> [Stated goal]: Begin at the start of the records and stop after the line containing "Looking at the screenshot, I should (x=107, y=496).". Format those lines as a JSON list of strings with one string per line, leaving out blank lines and the pictures.

------------------------------------------------------------------------

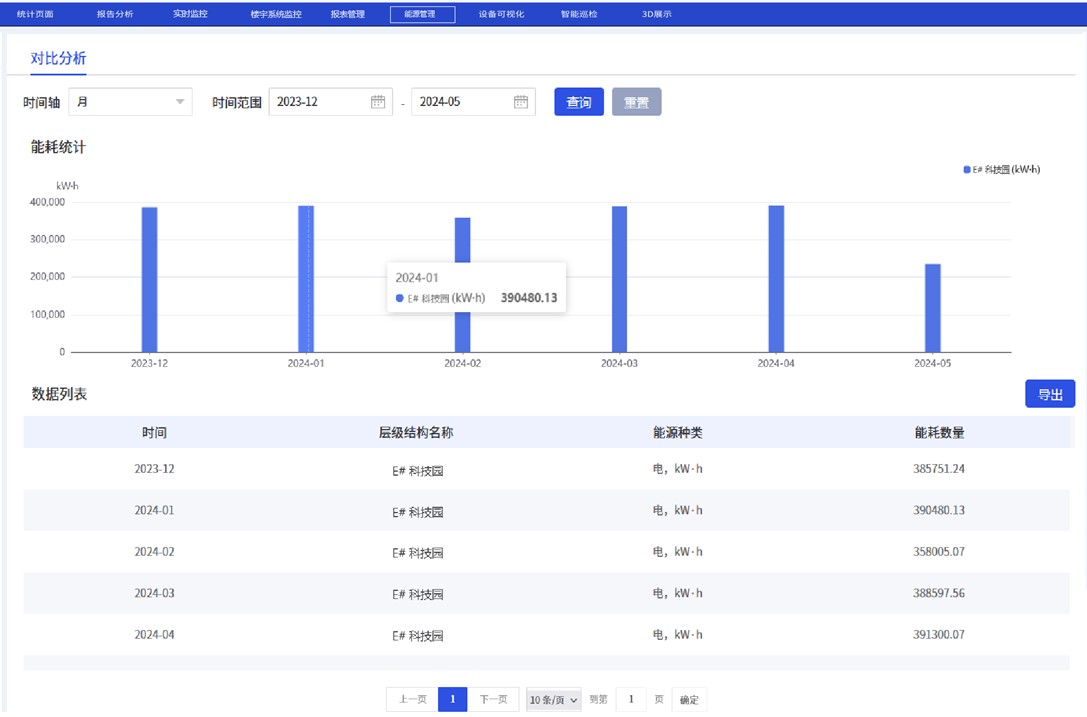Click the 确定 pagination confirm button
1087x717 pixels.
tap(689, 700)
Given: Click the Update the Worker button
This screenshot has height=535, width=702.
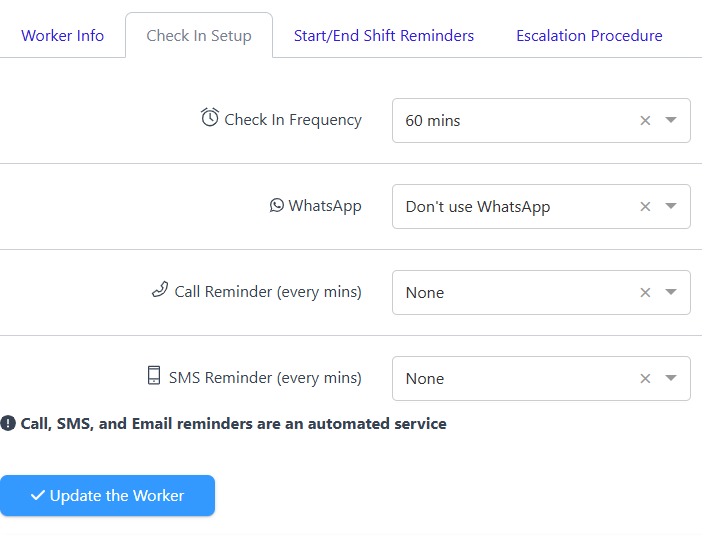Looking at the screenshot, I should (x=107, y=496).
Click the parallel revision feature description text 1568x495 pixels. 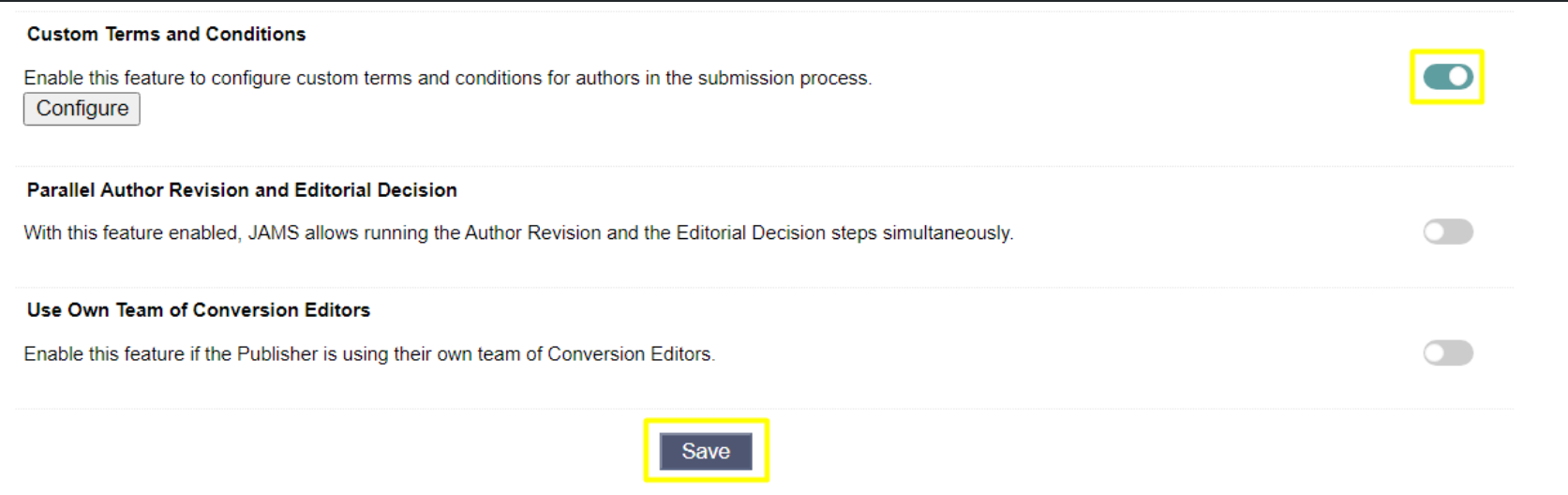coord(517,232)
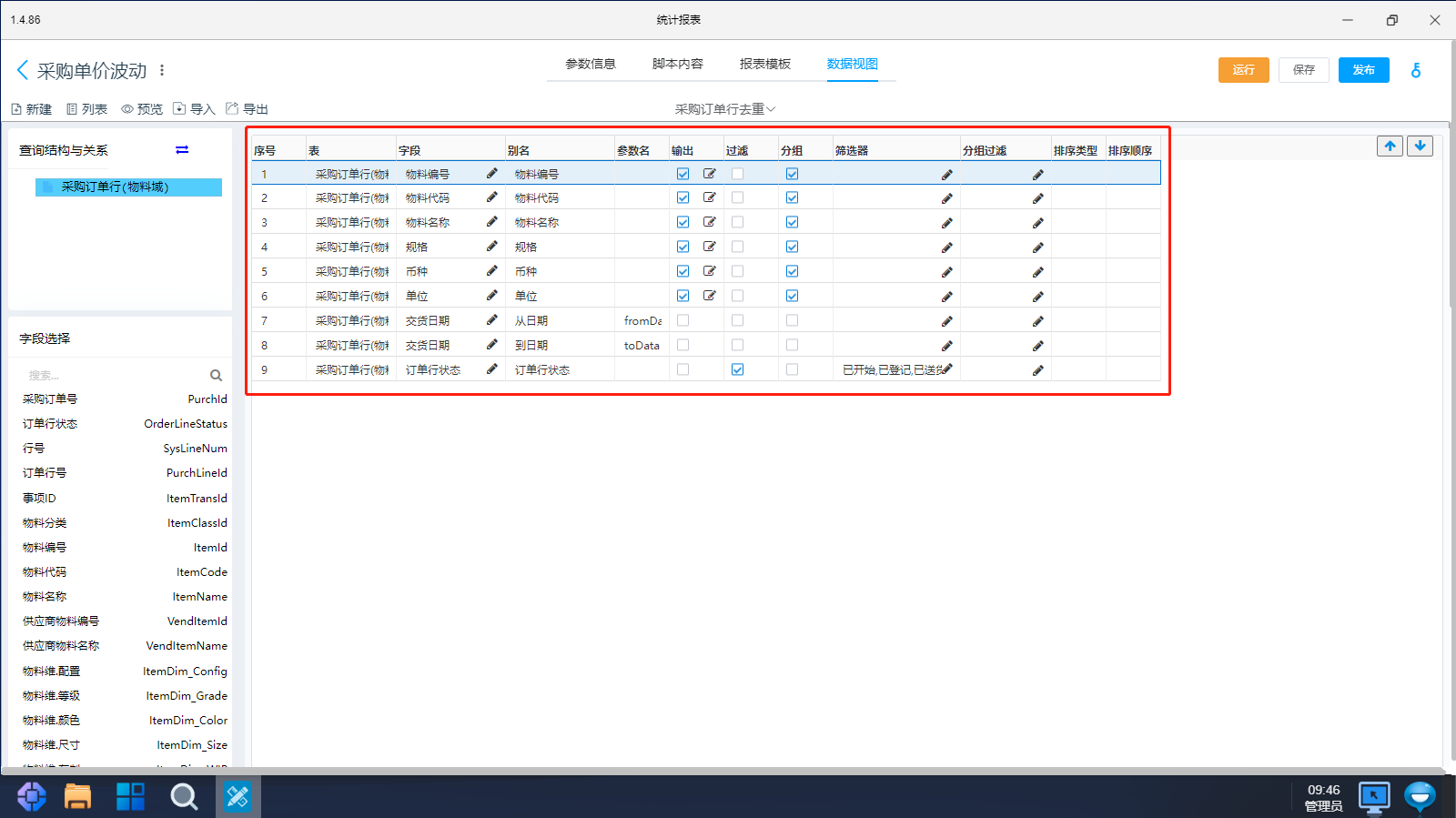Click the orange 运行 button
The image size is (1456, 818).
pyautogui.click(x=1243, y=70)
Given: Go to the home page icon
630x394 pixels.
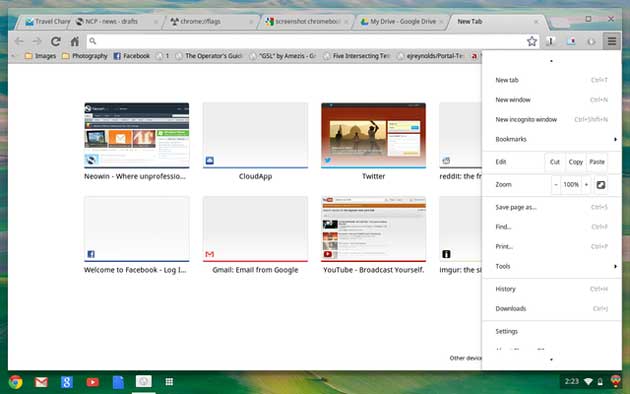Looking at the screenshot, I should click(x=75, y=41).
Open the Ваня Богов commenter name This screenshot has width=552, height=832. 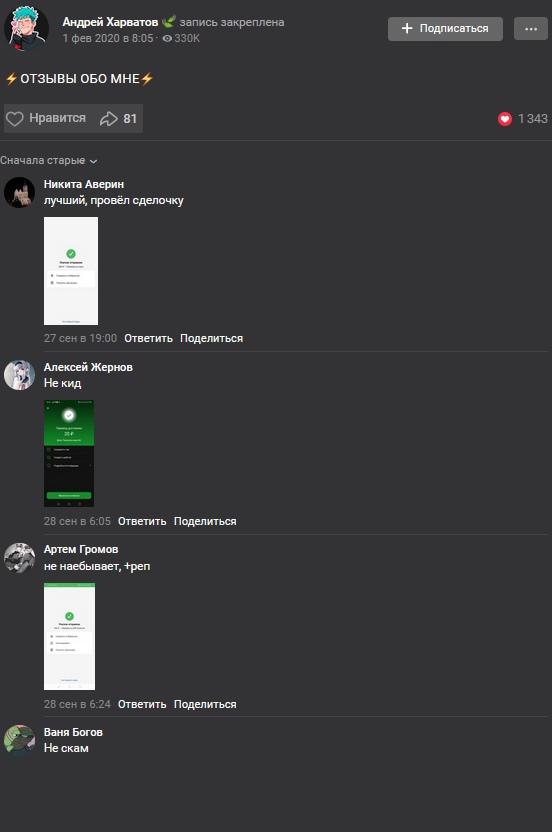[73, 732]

------------------------------------------------------------------------

> [Task answer]:
[
  "Click the 确定 pagination confirm button",
  "1087x717 pixels.",
  "tap(689, 700)",
  "Given: Click the Update the Worker button",
  "This screenshot has height=535, width=702.",
  "Looking at the screenshot, I should (x=107, y=496)."
]